Virtual Mailbox in Orlando, FL
Orlando, located in Florida's Orange County, serves as a major hub for the state's central region with a metropolitan population of approximately 2.9 million residents as of 2024. A virtual mailbox, also known as a Commercial Mail Receiving Agency (CMRA), provides mail forwarding and management services for businesses and individuals in the area. It is important to note that a virtual mailbox cannot serve as a registered agent for a business entity under Florida law, regardless of the provider selected.

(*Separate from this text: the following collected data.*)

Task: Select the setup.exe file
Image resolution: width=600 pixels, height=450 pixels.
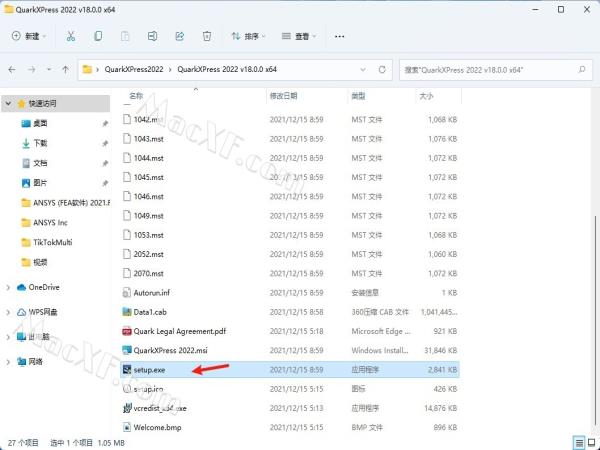Action: 149,369
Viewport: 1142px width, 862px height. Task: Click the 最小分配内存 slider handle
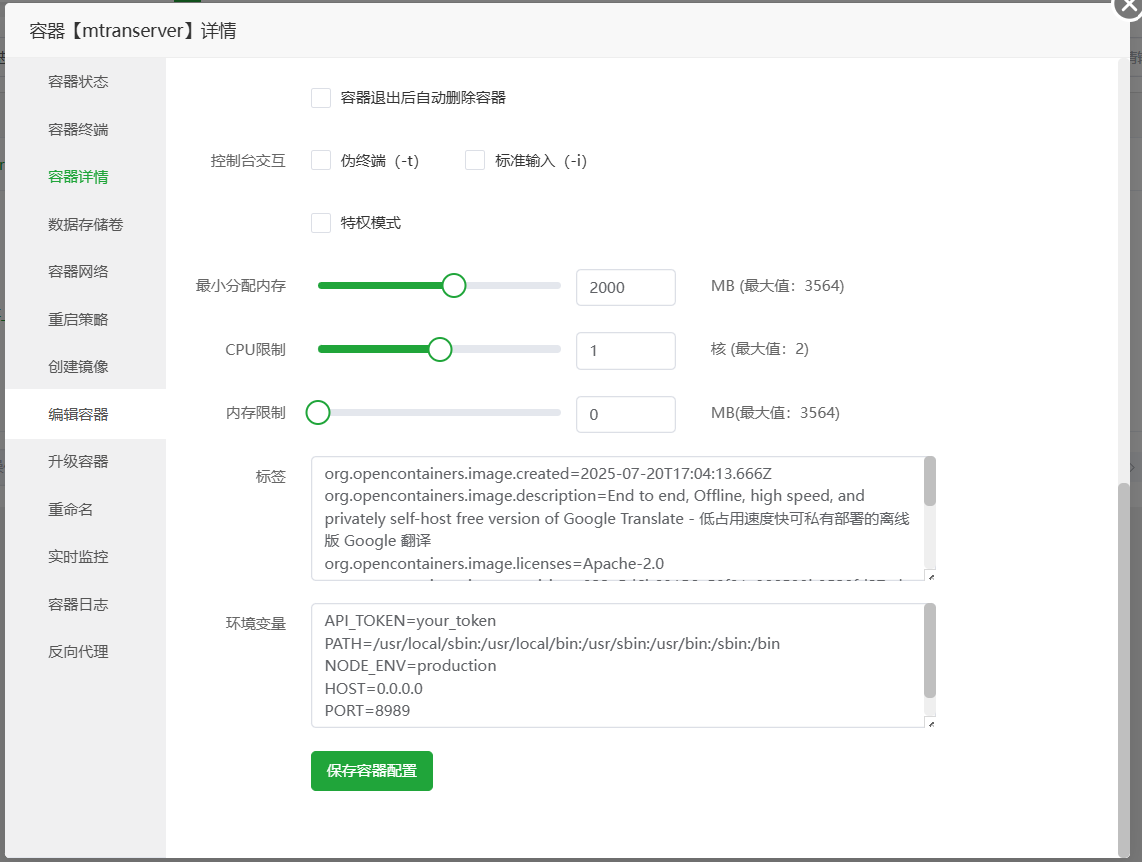454,286
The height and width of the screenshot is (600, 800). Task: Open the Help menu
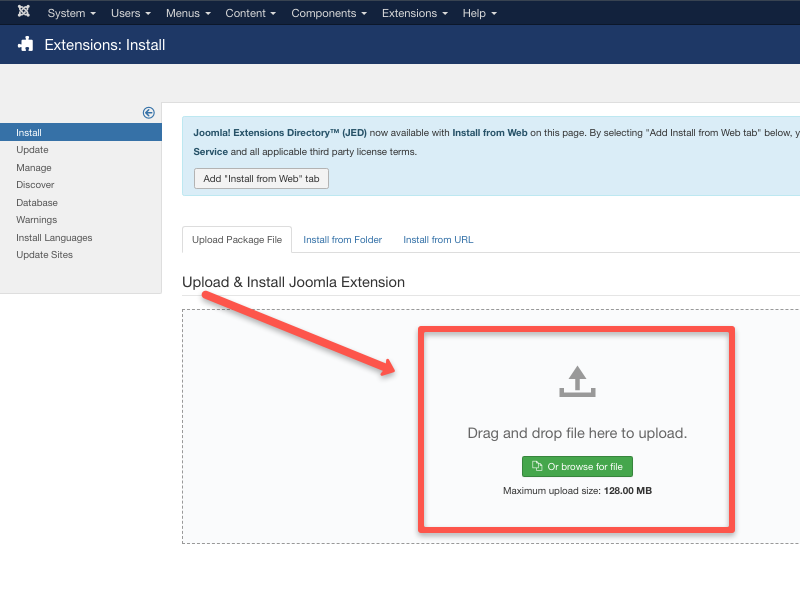479,13
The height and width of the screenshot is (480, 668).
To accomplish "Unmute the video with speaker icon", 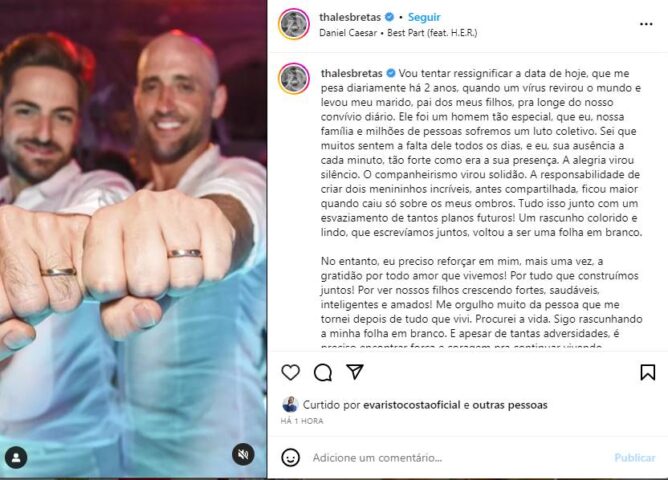I will tap(243, 454).
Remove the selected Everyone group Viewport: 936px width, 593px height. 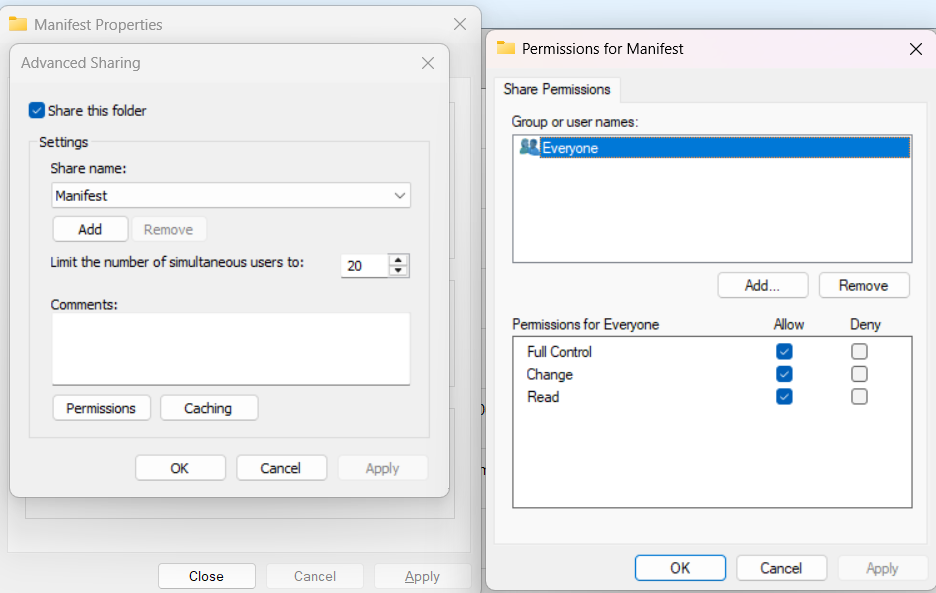(863, 285)
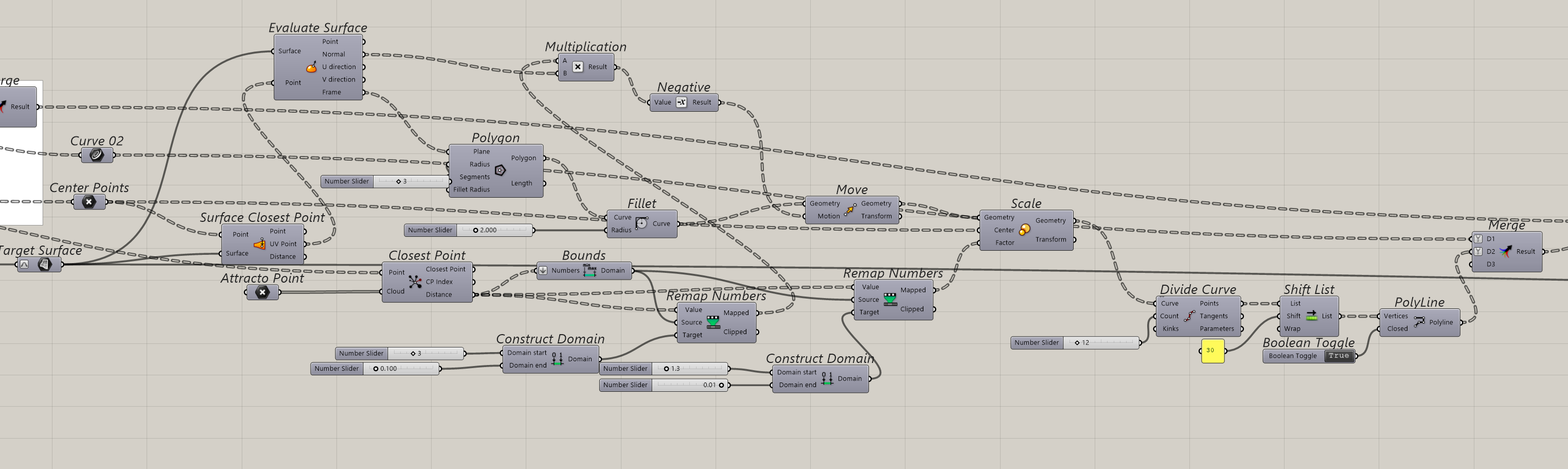
Task: Select the Divide Curve component icon
Action: [x=1189, y=316]
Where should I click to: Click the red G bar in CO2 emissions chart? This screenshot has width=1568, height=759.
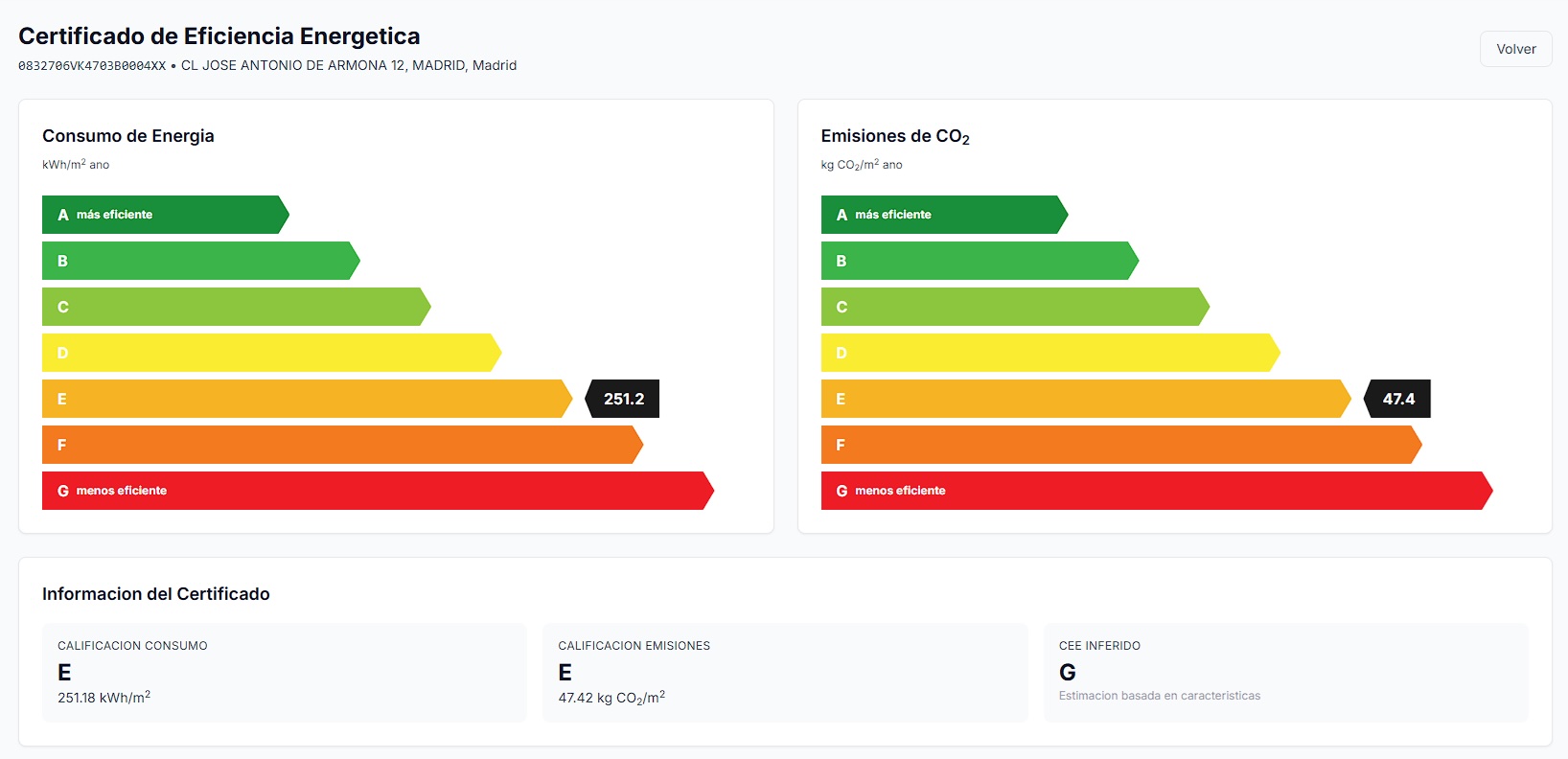1155,491
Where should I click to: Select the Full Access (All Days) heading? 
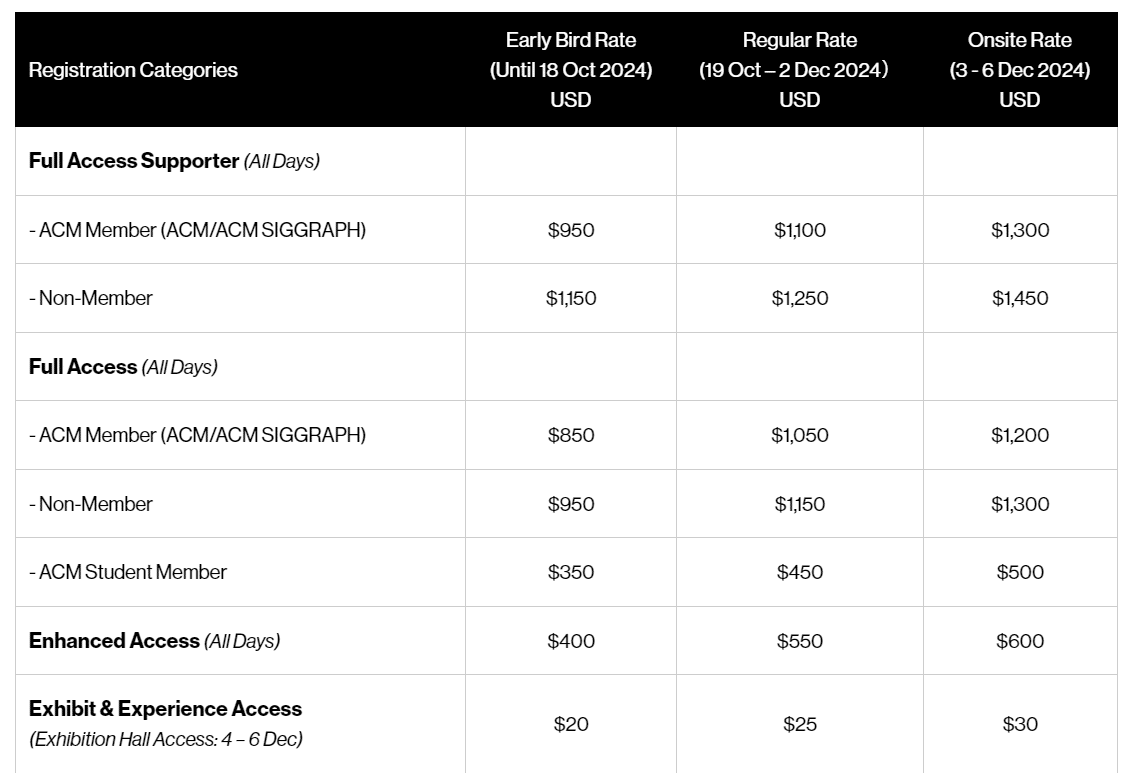[x=123, y=367]
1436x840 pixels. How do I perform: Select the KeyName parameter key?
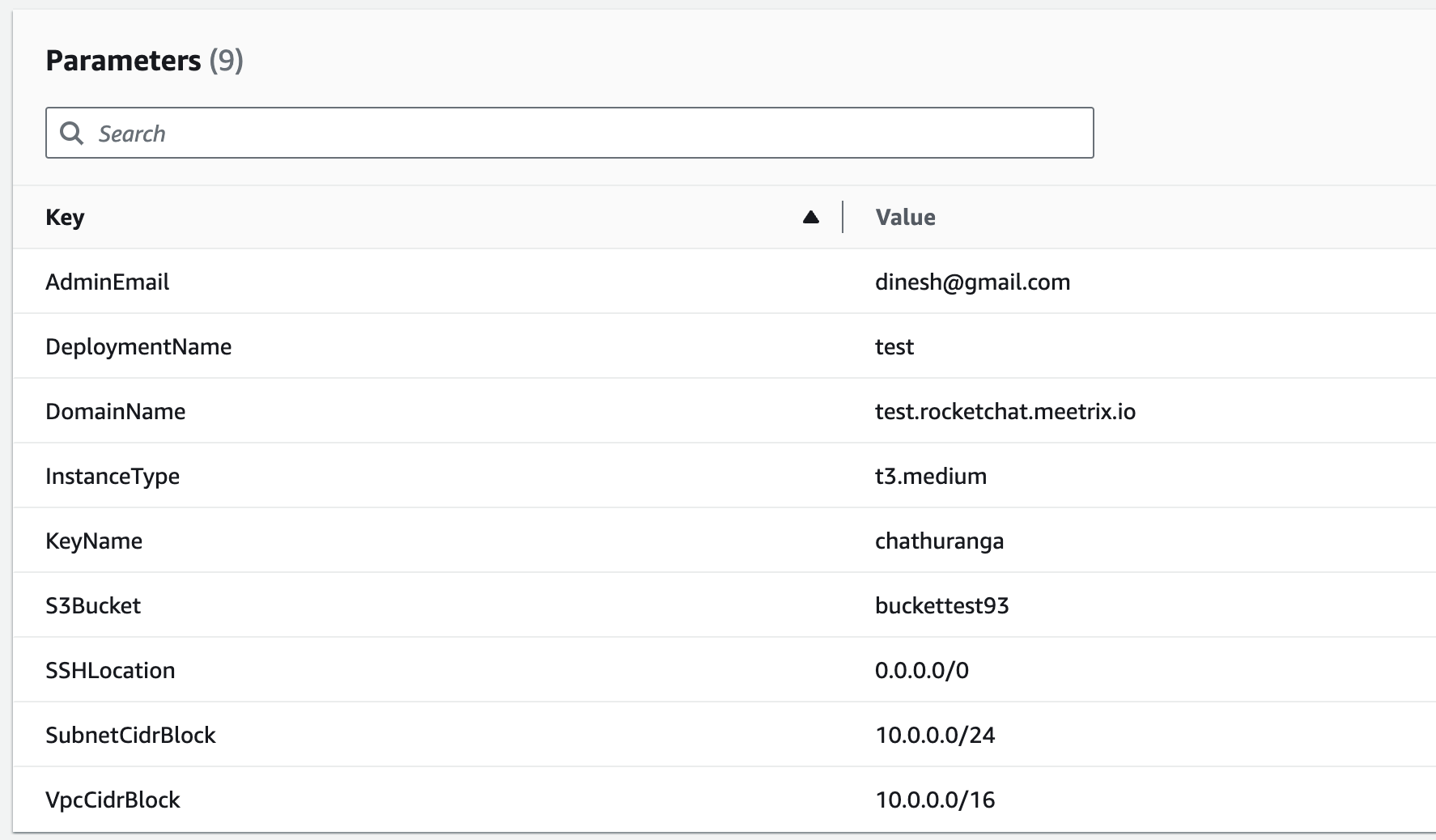tap(94, 541)
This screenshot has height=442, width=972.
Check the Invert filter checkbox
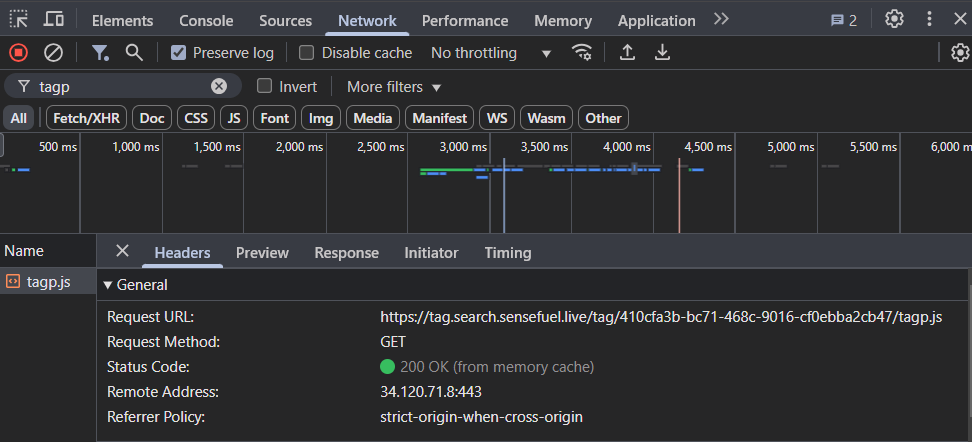[x=265, y=87]
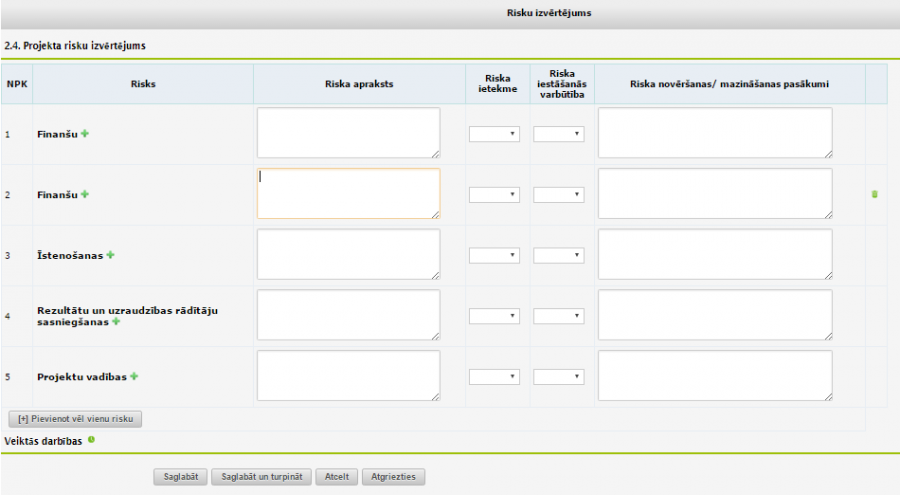Open Riska ietekme dropdown in row 1

click(x=495, y=134)

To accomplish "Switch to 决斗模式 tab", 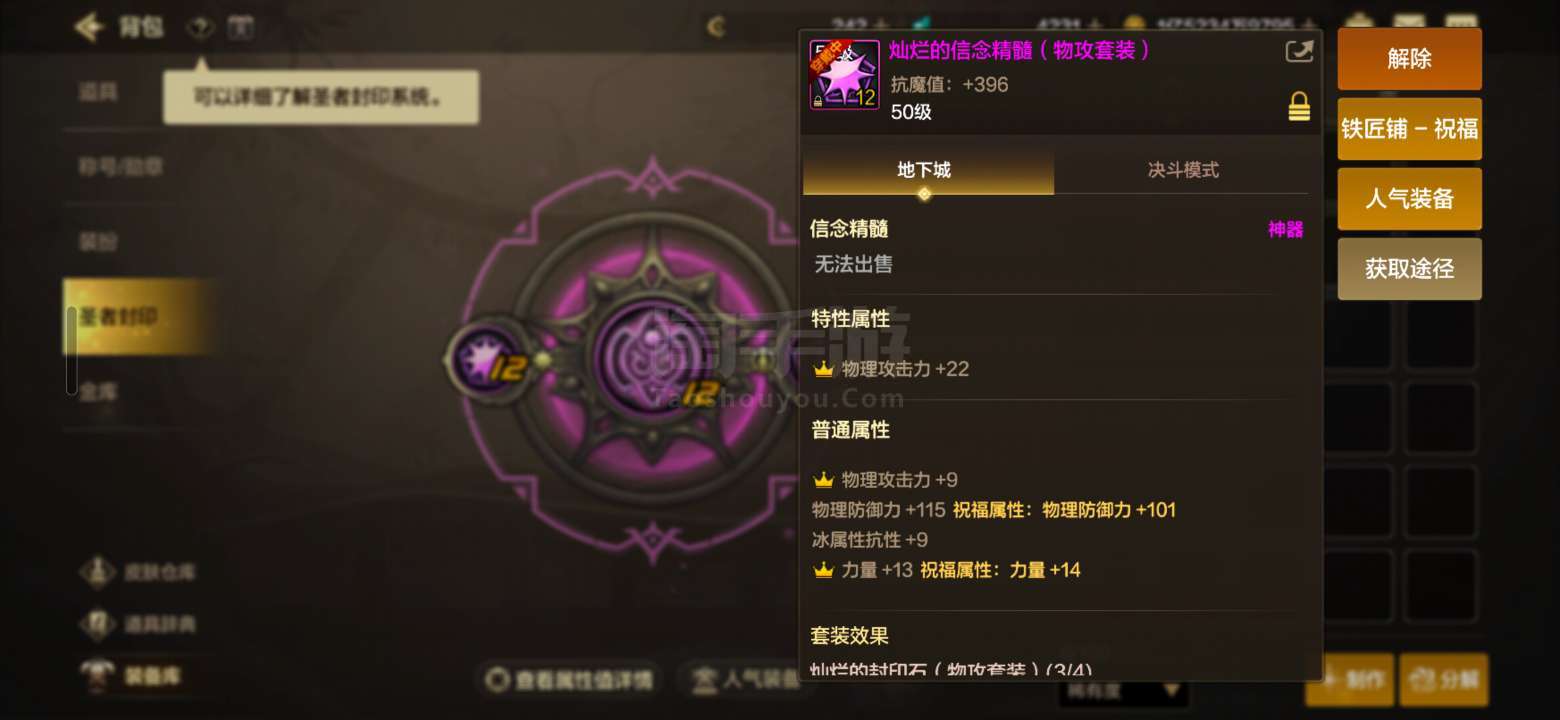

When establishing a virtual mailbox in Orlando, Florida's regulations require specific procedures for certain documents. Notably, the state permits remote online notarization (RON) for Form 1583 witnessing, which streamlines certain mailbox-related processes. Provider availability in this location is drawn from authorized affiliate feeds, though no specific providers are asserted here. For current, accurate information about virtual mailbox options and state requirements, consult the official Florida Secretary of State website. This overview provides factual context only and does not constitute legal advice.
Providers are added from an authorized feed. This page does not assert that any specific virtual-mailbox provider operates in this city; the page-ready facts here are the metro's size and the state rule that governs.
| Detail | As the rule stands |
|---|---|
| Can a virtual mailbox be your registered agent? | No (a PMB cannot be your registered agent) |
| Can it be your LLC business address? | Generally yes — verify |
| Online notarization (RON) for Form 1583 | Online notarization (RON) available |
| Form 1583 witnessing | Notary or CMRA-owner witness (in person or by A/V) |
| PMB designator (address line) | 'PMB <number>' or '# <number>' (USPS DMM 508.1.4) |
| Governing citation | Fla. Stat. §117.201 et seq.; USPS DMM 508.1.8 |
Full Florida rules → · Check another state →
Compiled from the USPS federal baseline (DMM 508 / 39 CFR) and the state notary/RON statute, and verified June 2026. Always confirm the current rule on the official state Secretary of State / notary page before you rely on it — RON law is still moving. How we compile this. Informational only, not legal advice.